Wave equations help us to understand phenomena ranging from earthquakes to tsunamis. These phenomena materialise over very large scales. It would be computationally infeasible to track them over a regular mesh. Yet, since the phenomena are localised, adaptive mesh refinement (AMR) can be used to construct meshes with a higher resolution close to the regions of interest. ExaHyPE is a software engine created to solve wave problems using AMR, and we use it as baseline to construct our numerical relativity application called ExaGRyPE. To advance the mesh in time, we have to interpolate and restrict along resolution transitions in each and every time step. ExaHyPE's vanilla code version uses a d-linear tensor-product approach. In benchmarks of a stationary black hole this performs slowly and leads to errors in conserved quantities near AMR boundaries. We therefore introduce a set of higher-order interpolation schemes where the derivatives are calculated at each coarse grid cell to approximate the enclosed fine cells. The resulting methods run faster than the tensor-product approach. Most importantly, when running the stationary black hole simulation using the higher order methods the errors near the AMR boundaries are removed.

Paper Structure

This paper contains 14 sections, 1 equation, 5 figures.

Figures (5)

  • Figure 1: A diagram of the coarse and fine face structures at an AMR boundary ExaGRyPE
  • Figure 2: The error convergence plot for each interpolation scheme.
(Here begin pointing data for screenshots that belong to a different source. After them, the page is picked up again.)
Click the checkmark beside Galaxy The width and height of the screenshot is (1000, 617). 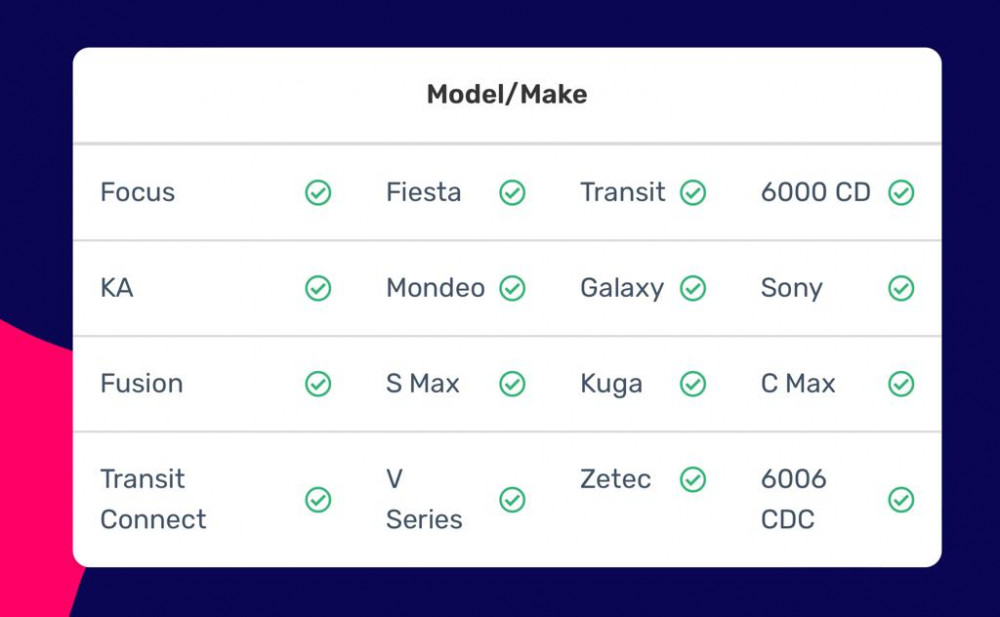coord(693,288)
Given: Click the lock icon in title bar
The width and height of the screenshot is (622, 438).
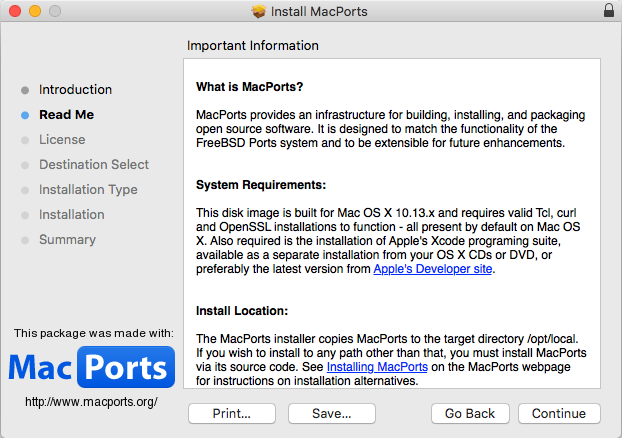Looking at the screenshot, I should click(x=609, y=11).
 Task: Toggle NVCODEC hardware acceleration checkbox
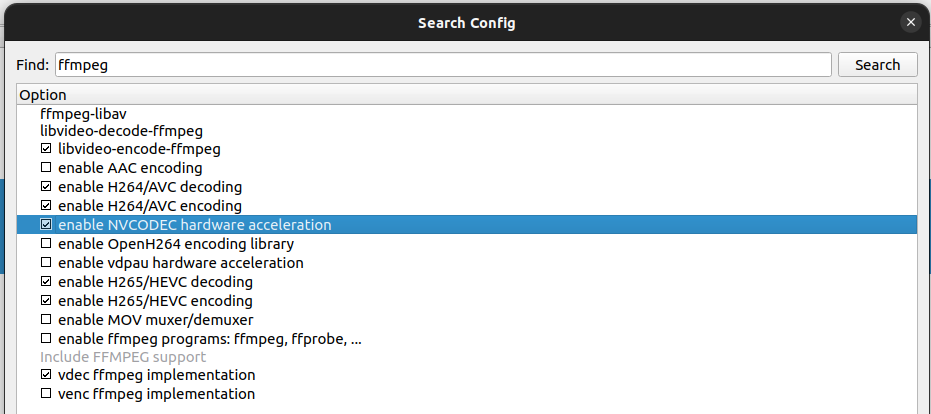click(x=46, y=225)
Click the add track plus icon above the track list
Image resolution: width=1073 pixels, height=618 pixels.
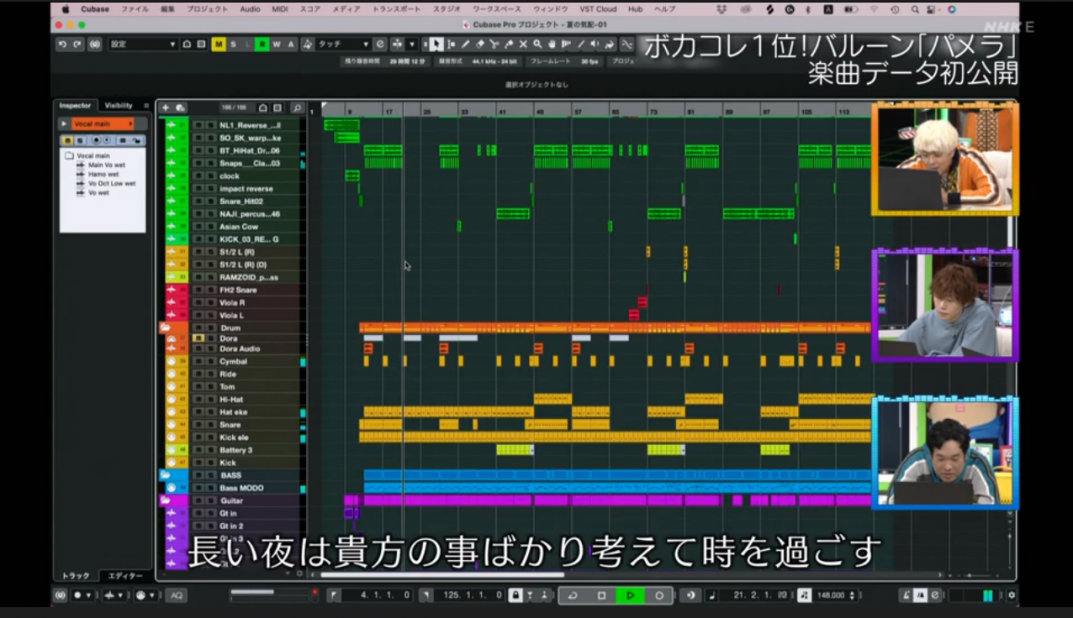(166, 106)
The logarithm of the error norm, $\log(\epsilon)$, is plotted against $log(h)$. The order of convergence is obtained by comparing this to plots of $h^p$ where $p$ is a possible order of convergence.
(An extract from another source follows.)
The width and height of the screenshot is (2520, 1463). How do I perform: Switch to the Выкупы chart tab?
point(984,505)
  • Figure 3: Plots of the Hamiltonian constraint errors along the domain's x axis for a simulation of a stationary black hole using the tensor product and second order interpolations and restriction.
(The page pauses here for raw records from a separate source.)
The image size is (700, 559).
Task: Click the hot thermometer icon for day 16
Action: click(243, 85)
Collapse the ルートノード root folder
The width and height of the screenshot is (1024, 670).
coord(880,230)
  • Figure 4: Left: Runtime for each interpolation method against patch size. Right: Time spent in matrix construction for higher order interpolation compared to total run-time
  • Figure 5: Three possibles arrangements of the coarse cells being considered for the second order interpolation. The shaded ellipse indicates the coarse cell containing the current fine cells being interpolated. Any dotted lines indicate the edge of a face. Through reflections and axis permutation, these three arrangements can be modified to encompass any possible scenario. Left: The default case in the centre of the face. Centre: The case where the centre coarse cell is against one face boundary. Right: The case where the centre coarse cell is against two face boundaries.